Lisa, du siehst mich verblüfft.

Zum einen, weil das der erste Text von dir ist (den ich kenne), der die gesamte poetische Ebene außen vorlässt und einfach in klarer, direkter Sprache erzählt. So gar nicht durch die Blume. Zum anderen, weil das Rock'n'Roll ist, den ich in dieser Form niemals mit deiner Person in Verbindung gebracht hätte. Es wirkt authentisch, ob es deine wahre Geschichte ist oder nicht.

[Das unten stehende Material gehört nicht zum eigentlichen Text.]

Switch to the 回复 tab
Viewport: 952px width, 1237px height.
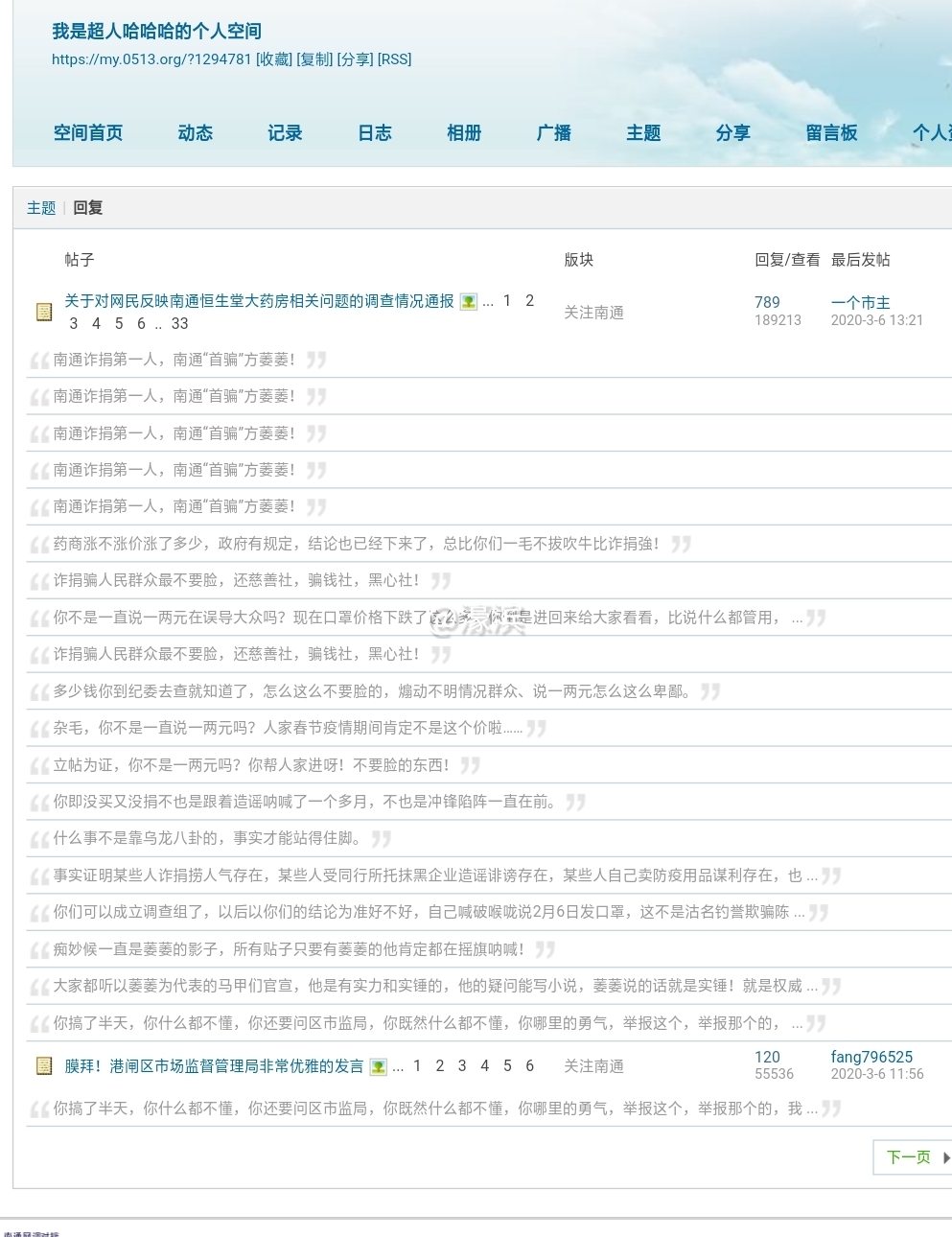[87, 207]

Es ist mir schlichtweg nicht möglich, jetzt nach der ersten Lektüre eine umfassende Rezension zu leisten. Dazu werde ich ihn mir ausdrucken und unters Kopfkissen schieben.

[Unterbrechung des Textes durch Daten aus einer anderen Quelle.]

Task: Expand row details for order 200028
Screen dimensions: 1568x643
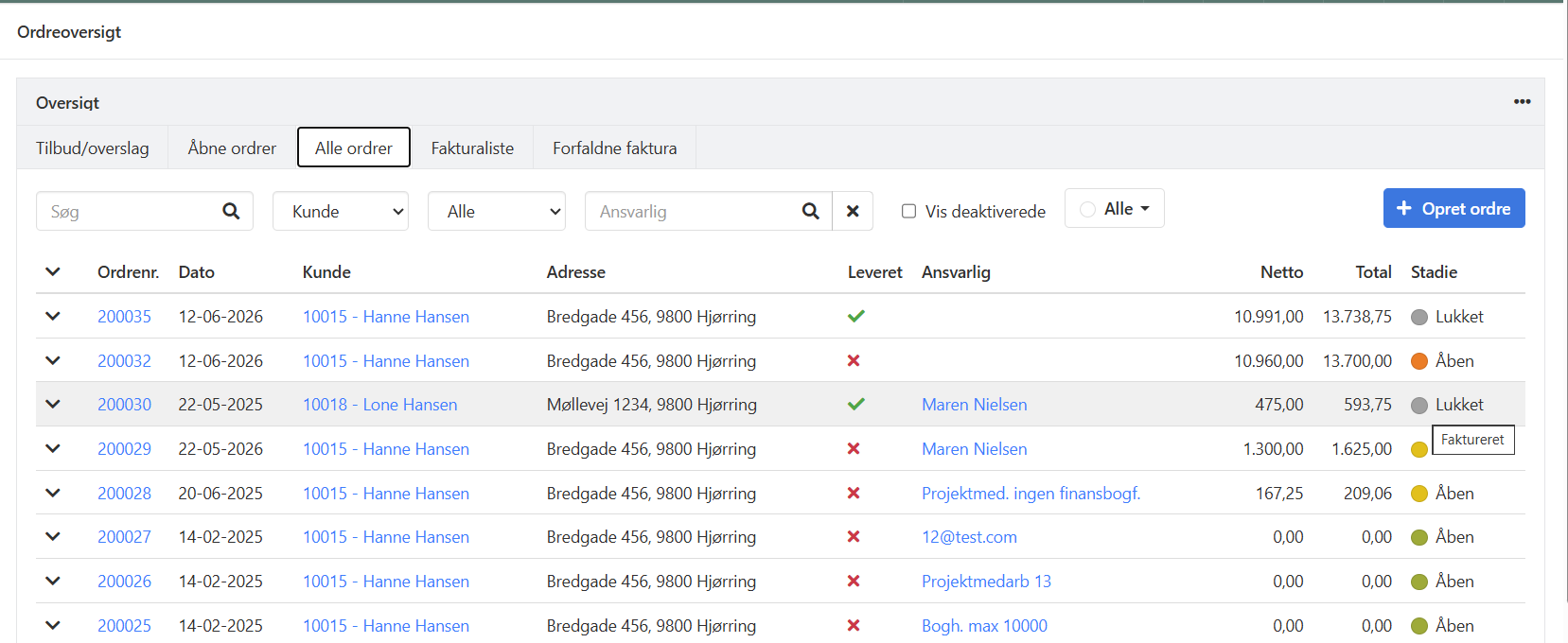Action: [x=53, y=493]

Ich gebe jetzt nur mal eben meine ganz ungefilterten ersten Eindrücke wieder:
Der Anfang ist das Stärkste. Die Wahrnehmung der Umwelt. Dann das Öffnen der verschiedenen Erzählebenen. Sehr gut.
In der Mitte merke ich, wie mein Auge immer vorauseilen will im Text. Warum? Wird es zu erklärend? Schweift es zu weit ab? Geht der Drive der ersten Absätze verloren? Bremst da was, ohne wirklich Atem-Pause zu sein? Es schleichen sich manche ungelenken Bezüge und Formulierungen ein, es verschachtelt sich. Wird manchmal brav und naiv in der Sprache, was nicht zum Rest passen mag. Den vorletzten Absatz finde ich ebenso überflüssig wie auch unpassend, er gaukelt Härte und Abgezocktheit vor, die nicht wirklich da ist. Dazu ist die Protagonistin an anderen Stellen zu empfindsam. Das viele ficken empfinde ich dort als gesetzt der Härte wegen, damit stimmt etwas nicht.
Der letzte Absatz dann wieder sehr stark. Öffnet. Lässt die Gedanken weiterarbeiten. Wie aus dem Lehrbuch.

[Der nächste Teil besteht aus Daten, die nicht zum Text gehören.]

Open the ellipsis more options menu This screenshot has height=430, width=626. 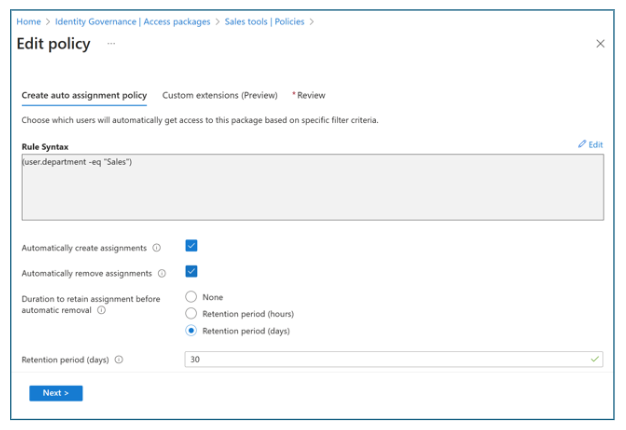tap(111, 44)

Ich werde versuchen, diese Fragmente, die rein subjektiv und noch unüberprüft sind, anhand detaillierter Textstellen zu fundamentieren. Vielleicht komme ich dann auch zu einem ganz anderen Ergebnis. Kann ein wenig dauern.

Ich empfinde diesen Text von dir als ganz große Öffnung, und er zeigt eine ganz andere Erzählkunst, in der eine Menge Potential steckt. Und verdammt viel Wahrhaftigkeit.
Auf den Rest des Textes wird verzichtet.